Work on the roundabout by Lawlor Events Center (partially pictured below) will begin April 1st - all the work on the UNR side will start shortly thereafter, go through summer and wrap up by fall semester. Also over the summer, many ADA improvements will be made to this stretch of North Virginia Street.

Both Midtown and university strip will be completed Fall of this year. Yay!

During construction, RTC has provided weekly stakeholder updates for work in Midtown, highlighting the partnership with the community, UNR and City of Reno. These stakeholder updates will continue throughout the northern portion of construction as well, and construction of the North Virginia Street strip.

RTC is holding a community event this Friday morning, March 6th, Cookies with the Construction Team on Friday at Insomnia Cookies from 9:30 a.m. - 11:30 a.m. Here’s more information on that meeting should you choose to get involved or have any questions.

And finally, RTC wants to hear from you regarding both portions of the project.
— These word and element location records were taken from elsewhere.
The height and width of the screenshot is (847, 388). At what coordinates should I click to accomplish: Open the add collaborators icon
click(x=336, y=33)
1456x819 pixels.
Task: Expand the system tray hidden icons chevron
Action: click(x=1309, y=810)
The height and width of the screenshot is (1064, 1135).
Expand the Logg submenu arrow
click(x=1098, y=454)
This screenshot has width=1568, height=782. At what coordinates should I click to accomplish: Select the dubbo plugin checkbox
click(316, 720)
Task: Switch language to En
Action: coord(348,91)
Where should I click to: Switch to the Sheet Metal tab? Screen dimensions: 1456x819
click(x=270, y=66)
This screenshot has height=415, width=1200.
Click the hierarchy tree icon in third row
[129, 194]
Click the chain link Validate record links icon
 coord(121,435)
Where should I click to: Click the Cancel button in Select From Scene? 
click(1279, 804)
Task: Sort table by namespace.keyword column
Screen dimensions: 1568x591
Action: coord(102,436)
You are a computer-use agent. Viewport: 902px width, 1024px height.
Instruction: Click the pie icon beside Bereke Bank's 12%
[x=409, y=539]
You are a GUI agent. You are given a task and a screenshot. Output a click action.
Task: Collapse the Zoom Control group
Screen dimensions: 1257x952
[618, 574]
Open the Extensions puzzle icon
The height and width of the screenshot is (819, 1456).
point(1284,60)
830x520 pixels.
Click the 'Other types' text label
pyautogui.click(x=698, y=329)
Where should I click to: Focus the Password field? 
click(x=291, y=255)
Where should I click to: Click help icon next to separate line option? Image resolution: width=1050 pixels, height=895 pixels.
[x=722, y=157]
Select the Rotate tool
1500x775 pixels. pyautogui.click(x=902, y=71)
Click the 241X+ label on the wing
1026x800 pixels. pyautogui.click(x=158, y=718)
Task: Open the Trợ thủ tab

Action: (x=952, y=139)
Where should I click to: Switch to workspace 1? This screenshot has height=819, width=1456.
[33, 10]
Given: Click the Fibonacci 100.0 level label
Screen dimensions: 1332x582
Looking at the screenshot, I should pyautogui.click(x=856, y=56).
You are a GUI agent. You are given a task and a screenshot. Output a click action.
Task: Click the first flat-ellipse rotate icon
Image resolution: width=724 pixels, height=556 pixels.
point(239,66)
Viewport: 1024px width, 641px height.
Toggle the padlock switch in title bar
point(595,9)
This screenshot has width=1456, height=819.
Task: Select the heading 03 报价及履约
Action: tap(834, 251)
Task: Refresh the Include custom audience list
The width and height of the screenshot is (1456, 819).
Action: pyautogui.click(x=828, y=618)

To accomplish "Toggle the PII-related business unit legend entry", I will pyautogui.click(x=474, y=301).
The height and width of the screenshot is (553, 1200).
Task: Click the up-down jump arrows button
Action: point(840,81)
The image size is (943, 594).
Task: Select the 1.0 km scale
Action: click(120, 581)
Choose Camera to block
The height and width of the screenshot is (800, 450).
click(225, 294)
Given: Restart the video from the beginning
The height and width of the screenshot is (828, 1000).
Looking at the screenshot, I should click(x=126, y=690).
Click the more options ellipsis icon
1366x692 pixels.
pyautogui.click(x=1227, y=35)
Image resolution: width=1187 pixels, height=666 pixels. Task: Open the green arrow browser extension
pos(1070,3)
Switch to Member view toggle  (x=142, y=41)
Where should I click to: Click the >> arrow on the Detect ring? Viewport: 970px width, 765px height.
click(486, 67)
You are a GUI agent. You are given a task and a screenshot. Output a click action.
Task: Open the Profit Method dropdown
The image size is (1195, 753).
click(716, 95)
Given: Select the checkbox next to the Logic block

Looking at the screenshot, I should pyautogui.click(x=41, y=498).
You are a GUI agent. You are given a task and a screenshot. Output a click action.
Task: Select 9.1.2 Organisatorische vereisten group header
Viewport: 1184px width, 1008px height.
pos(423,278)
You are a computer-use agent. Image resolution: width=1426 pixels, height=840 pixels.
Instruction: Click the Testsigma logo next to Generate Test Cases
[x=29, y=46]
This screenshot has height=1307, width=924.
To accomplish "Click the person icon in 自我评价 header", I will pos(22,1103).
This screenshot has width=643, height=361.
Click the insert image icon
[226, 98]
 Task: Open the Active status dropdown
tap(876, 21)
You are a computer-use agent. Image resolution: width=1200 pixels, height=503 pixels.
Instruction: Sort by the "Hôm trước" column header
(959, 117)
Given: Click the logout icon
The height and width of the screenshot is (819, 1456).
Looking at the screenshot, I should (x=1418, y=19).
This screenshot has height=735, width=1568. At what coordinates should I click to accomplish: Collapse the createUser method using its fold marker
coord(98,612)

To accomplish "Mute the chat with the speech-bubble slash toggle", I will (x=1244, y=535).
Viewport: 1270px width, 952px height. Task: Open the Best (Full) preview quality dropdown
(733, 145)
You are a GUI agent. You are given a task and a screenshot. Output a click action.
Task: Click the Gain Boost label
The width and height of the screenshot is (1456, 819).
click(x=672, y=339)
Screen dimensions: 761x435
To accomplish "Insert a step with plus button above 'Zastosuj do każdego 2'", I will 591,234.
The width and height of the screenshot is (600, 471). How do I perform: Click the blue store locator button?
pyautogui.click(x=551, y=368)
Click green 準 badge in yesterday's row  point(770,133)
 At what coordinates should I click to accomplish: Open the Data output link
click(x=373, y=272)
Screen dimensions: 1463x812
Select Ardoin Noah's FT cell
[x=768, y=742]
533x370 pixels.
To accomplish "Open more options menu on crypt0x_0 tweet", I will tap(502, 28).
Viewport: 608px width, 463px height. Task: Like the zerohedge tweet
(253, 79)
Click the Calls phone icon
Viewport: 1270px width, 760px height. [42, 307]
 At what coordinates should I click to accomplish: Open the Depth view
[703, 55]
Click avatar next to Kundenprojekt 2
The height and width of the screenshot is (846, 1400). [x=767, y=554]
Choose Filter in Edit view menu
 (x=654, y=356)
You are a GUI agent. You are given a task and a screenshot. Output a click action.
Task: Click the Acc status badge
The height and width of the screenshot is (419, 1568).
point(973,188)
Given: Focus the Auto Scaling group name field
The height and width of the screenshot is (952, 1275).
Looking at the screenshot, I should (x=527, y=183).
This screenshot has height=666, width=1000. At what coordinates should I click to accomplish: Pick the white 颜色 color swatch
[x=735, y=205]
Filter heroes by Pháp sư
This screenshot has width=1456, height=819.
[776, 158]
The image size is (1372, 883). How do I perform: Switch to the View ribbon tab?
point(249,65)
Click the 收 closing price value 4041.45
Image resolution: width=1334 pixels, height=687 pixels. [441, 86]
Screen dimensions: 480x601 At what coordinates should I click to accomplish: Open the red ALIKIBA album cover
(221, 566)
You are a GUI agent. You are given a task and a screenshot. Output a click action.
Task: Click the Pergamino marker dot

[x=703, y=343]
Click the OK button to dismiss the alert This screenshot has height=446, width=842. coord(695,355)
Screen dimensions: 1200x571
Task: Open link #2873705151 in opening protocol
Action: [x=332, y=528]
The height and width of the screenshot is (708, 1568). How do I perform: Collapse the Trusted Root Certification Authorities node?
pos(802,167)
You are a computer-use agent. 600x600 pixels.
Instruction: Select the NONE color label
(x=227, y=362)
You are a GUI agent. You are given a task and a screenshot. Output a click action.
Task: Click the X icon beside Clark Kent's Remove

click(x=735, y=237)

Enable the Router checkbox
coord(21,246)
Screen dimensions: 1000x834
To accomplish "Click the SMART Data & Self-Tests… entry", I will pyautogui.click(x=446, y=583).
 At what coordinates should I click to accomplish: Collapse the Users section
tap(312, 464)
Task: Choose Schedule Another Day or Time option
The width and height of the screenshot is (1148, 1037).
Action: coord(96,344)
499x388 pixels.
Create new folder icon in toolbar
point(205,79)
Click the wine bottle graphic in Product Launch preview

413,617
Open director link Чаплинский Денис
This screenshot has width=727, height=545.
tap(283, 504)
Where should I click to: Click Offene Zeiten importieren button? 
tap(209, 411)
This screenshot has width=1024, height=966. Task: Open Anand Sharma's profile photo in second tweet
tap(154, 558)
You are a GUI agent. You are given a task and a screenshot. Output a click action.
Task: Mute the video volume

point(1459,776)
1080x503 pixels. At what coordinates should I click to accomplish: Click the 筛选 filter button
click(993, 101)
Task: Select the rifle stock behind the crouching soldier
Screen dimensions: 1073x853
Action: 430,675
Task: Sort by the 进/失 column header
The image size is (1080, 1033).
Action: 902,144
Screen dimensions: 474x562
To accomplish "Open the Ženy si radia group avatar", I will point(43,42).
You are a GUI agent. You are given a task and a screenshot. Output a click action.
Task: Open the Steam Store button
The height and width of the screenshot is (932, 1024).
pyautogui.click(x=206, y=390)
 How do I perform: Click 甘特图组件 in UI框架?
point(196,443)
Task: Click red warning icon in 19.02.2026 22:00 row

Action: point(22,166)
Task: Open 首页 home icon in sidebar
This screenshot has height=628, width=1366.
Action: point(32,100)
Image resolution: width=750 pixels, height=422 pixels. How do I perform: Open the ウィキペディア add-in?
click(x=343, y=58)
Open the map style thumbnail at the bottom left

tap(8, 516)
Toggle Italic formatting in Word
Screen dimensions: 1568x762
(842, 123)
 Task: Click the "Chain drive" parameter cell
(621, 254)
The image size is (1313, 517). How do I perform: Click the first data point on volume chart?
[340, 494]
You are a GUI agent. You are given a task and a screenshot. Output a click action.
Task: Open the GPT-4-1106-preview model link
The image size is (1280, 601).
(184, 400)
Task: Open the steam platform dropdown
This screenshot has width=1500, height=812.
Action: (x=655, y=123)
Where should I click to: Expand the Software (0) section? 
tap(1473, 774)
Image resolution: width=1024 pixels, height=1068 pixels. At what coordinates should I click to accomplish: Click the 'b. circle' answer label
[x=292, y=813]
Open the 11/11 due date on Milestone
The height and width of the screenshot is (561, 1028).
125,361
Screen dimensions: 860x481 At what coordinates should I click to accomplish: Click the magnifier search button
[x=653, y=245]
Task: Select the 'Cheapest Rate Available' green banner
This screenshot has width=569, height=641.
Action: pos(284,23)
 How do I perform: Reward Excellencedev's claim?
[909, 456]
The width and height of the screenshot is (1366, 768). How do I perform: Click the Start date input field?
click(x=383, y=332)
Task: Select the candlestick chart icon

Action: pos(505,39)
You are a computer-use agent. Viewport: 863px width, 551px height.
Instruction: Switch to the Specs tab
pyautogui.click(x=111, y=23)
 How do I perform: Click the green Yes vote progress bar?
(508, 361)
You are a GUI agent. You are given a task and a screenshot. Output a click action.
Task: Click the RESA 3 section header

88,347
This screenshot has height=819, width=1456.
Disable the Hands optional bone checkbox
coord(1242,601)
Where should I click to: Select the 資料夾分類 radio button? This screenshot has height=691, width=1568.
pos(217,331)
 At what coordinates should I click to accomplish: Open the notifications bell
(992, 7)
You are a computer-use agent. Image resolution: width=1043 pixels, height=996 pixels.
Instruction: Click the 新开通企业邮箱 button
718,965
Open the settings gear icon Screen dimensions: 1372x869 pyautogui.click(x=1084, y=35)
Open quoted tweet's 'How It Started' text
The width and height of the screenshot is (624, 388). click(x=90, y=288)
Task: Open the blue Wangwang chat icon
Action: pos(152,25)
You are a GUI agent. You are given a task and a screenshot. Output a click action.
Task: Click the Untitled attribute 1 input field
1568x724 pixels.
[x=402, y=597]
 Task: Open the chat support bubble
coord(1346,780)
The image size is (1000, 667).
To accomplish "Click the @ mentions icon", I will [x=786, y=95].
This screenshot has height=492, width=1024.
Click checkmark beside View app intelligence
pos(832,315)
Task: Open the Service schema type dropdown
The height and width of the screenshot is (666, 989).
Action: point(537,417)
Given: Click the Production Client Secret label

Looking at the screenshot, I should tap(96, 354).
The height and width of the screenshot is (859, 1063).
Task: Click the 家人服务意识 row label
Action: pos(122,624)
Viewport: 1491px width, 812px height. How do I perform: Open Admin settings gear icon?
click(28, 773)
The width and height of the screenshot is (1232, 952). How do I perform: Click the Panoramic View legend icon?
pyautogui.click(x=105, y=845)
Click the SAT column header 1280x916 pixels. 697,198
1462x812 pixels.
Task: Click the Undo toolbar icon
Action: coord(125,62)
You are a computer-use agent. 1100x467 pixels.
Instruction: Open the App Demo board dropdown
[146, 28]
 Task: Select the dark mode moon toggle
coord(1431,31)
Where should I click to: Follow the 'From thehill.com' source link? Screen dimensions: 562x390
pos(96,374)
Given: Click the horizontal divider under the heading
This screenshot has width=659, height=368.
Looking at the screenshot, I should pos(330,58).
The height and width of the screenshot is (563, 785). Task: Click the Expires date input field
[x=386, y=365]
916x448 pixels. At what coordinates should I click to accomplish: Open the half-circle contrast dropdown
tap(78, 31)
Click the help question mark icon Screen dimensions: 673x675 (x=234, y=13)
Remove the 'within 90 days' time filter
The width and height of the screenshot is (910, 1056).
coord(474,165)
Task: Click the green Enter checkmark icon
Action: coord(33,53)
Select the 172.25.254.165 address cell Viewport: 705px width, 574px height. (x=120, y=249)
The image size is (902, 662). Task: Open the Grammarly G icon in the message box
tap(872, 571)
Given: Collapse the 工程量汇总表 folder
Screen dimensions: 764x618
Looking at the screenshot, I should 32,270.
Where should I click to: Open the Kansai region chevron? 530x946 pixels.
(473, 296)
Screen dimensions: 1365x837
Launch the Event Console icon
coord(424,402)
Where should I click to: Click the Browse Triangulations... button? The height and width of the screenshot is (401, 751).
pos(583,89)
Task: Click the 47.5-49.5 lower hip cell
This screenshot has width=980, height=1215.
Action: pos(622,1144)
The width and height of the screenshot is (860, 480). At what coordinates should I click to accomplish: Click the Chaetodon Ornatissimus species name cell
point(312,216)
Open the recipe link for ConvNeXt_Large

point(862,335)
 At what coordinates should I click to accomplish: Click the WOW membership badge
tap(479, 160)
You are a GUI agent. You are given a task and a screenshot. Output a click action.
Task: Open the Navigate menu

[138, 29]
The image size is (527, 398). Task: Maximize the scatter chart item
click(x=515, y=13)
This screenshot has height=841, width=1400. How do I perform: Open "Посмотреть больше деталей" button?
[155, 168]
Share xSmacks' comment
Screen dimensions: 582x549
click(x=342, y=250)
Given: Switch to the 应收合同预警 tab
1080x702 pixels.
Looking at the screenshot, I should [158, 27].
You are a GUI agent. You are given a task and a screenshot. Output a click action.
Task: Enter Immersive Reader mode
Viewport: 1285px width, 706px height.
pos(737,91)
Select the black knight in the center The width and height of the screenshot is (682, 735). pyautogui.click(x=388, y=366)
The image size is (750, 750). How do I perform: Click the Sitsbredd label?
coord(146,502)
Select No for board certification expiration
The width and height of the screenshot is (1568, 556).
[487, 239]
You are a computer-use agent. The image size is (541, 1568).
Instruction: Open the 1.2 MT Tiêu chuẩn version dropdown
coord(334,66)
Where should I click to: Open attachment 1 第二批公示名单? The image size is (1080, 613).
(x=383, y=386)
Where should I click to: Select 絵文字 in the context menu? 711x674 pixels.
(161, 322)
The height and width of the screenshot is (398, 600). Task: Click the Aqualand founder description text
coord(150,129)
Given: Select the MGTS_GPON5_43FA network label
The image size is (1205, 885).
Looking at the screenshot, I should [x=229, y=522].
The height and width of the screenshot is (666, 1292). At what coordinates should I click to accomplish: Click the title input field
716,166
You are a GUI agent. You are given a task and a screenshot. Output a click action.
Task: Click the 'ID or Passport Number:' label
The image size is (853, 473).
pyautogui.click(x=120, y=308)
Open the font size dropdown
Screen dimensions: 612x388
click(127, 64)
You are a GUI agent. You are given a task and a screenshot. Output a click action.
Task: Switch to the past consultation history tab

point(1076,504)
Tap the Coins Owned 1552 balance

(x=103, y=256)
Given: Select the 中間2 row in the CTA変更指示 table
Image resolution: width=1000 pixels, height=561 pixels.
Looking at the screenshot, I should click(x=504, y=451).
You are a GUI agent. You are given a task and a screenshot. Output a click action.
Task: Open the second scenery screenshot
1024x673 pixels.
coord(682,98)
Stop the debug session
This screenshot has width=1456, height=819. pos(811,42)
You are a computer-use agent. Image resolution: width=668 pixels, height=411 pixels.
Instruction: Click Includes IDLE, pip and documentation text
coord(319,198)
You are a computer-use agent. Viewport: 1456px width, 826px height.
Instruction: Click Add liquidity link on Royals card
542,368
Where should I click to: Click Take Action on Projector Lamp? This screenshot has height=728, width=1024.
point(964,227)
Here’s a link to a PDF that contains contact info, project team info, how to sign up for text alerts, stakeholder meetings and more. If you have any questions, whether you’re a resident, business, stakeholder, or just curious, please reach out to them. They’re being as transparent and available as possible during the project.

Check out photos of the progress below in my gallery! 

Virginia Street Construction in Midtown Update

Post your comments
  • March 5, 2020 - 9:35:14 PM

    This is an awesome write up, thanks so much. I had no idea part of the South Virginia reconstruction involved the intelligent transport system you mentioned - that's super cool.